Dataset:
::::::::
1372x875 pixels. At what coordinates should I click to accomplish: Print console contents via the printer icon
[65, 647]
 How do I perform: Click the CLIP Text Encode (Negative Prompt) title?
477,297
::::::::
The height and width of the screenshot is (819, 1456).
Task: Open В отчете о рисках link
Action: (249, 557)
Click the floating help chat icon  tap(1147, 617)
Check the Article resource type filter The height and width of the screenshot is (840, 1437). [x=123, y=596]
::::::::
What this task involves: All lines in the listing above between the line with "Click the floating" and the line with "Check the Article", inclusive, should be set down exactly, and no line outside that range.

Your response:
Click the floating help chat icon  tap(1147, 617)
Check the Article resource type filter The height and width of the screenshot is (840, 1437). [x=123, y=596]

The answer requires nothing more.